By Morgan Bryce
From 1996-2004, Opelika resident and Auburn University communications instructor/stadium announcer Ric Smith had a first-hand look at the athletes whose four years of training culminate in the world’s most watched sporting event, the Olympic Games.
Working as the sports information manager or “media liaison” between athletes and rights-holding broadcasters for various sports in the Atlanta, Sydney, Salt Lake City and Athens games, Smith said the connections and experiences he had along the way have created lasting memories.
“What was fascinating to me about that job was being able to see athletes as human beings, because when we see them on television, we have that perspective of fan. It’s absolutely amazing to view their athletic ability up close,” Smith said.

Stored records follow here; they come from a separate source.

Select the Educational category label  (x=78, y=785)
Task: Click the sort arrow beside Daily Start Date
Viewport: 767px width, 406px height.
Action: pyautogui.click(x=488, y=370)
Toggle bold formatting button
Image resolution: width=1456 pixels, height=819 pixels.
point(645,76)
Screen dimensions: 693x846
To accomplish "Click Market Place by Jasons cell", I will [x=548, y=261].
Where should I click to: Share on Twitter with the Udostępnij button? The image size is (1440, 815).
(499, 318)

Smith’s chance to work in the Olympics stemmed from his deeply rooted connections in broadcasting, a career that now spans nearly four decades.

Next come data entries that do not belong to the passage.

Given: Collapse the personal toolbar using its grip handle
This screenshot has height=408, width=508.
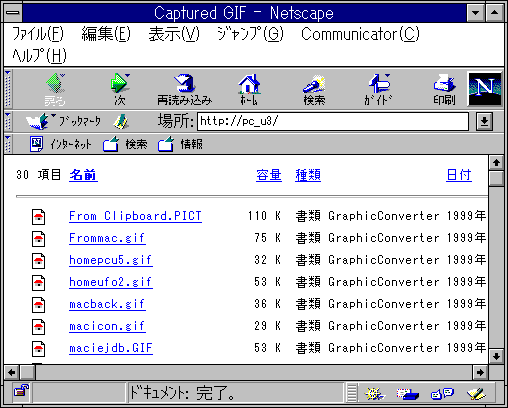Looking at the screenshot, I should point(8,144).
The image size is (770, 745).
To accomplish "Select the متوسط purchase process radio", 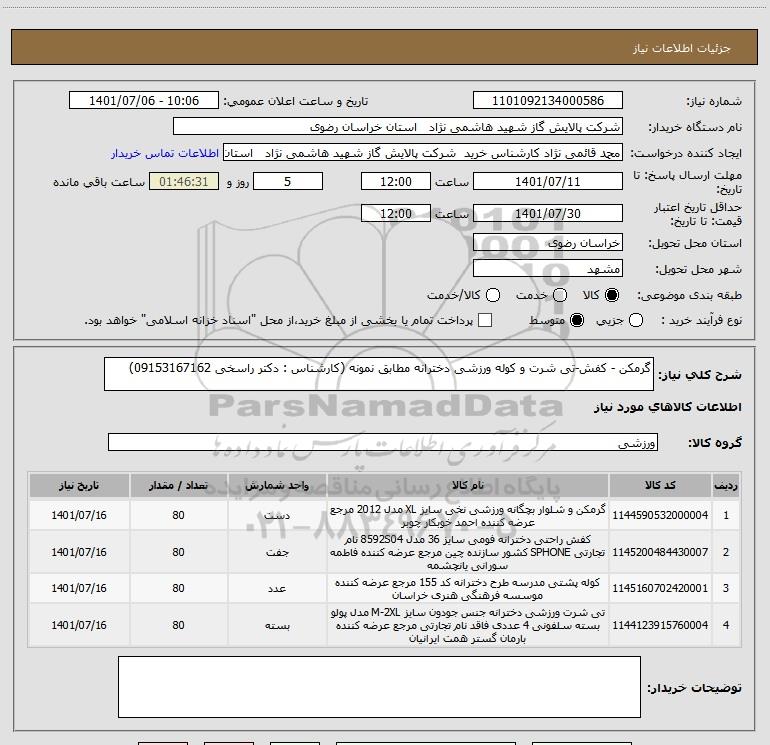I will coord(574,320).
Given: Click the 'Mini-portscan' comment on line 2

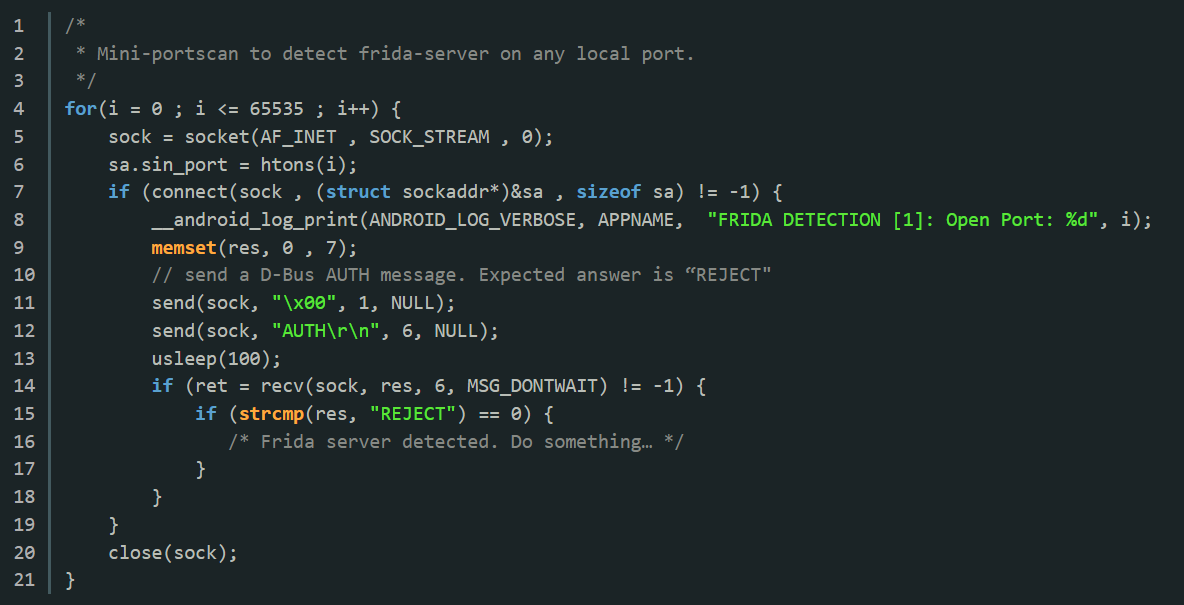Looking at the screenshot, I should (385, 54).
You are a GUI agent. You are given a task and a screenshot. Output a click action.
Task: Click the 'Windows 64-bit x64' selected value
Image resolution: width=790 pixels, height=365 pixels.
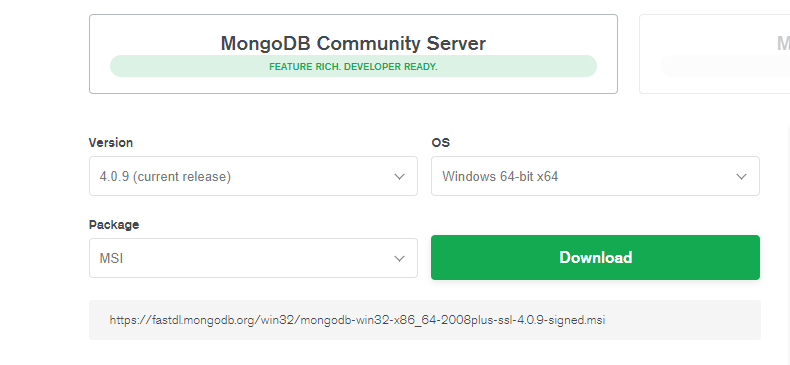coord(500,177)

A Valley native, Smith and his family relocated to Sumter, South Carolina in his junior year of high school. He would attend the nearby University of South Carolina at Columbia and receive his undergraduate.
In fall 1982, Smith moved back to the area to complete his master’s degree at Auburn. He soon joined the university’s student radio station WEGL, a job that he said would help him uncover his knack for broadcasting.
After finishing his master’s, Smith worked for a number of years with Farmer’s National Bank as their communications director. He maintained a foot in broadcasting as a sideline reporter for home football games, making valuable connections for the future.
In 1992, Smith returned to Auburn to teach in the School of Communication and Journalism.
Following the announcement of Atlanta hosting the 1996 Olympic Games, Smith said he worked with members of the Atlanta Olympics Broadcasting team to help give students an opportunity to participate in the production and coverage of the event.
“At this point, I knew I’d love to be involved … because I’ve been a fan of the Olympics all my life. Since I was the point of contact for the AOB representative, I helped him set up the meetings with the students, but I also made sure I got to have lunch with him,” Smith said. “I told him about the things I had done and how I would love to be connected in some way and asked about how I could do that. He set up me up with someone, which led to another meeting and another meeting, and eventually I was offered the job for the Atlanta games.”
In Smith’s only Winter Olympic Games in 2002, he was able to witness Auburn’s eagle mascot ‘Tiger’ fly during the opening ceremonies, and meet comedian Conan O’Brien.
“Every Olympics was special in its way, every Olympics is unique. I was fortunate to work two Olympics in the United States and two Olympics in other countries so I had the opportunity to see both sides of it,” Smith said. “It’s a great source of pride to open your country up to the world, and I was proud to do that in Atlanta and Salt Lake (City).”
Entering the 2004 Summer Olympics, Smith said he knew it would be his last, with a desire to dedicate more time to his teaching and broadcasting jobs at Auburn. After several years of announcing baseball games at Plainsman Park, Smith would replace longtime football stadium announcer Carl Stephens in 2006.
Coverage of the PyeongChang Olympics begins Feb. 9, and will last through Feb. 25.
Check cable guides for local television listings.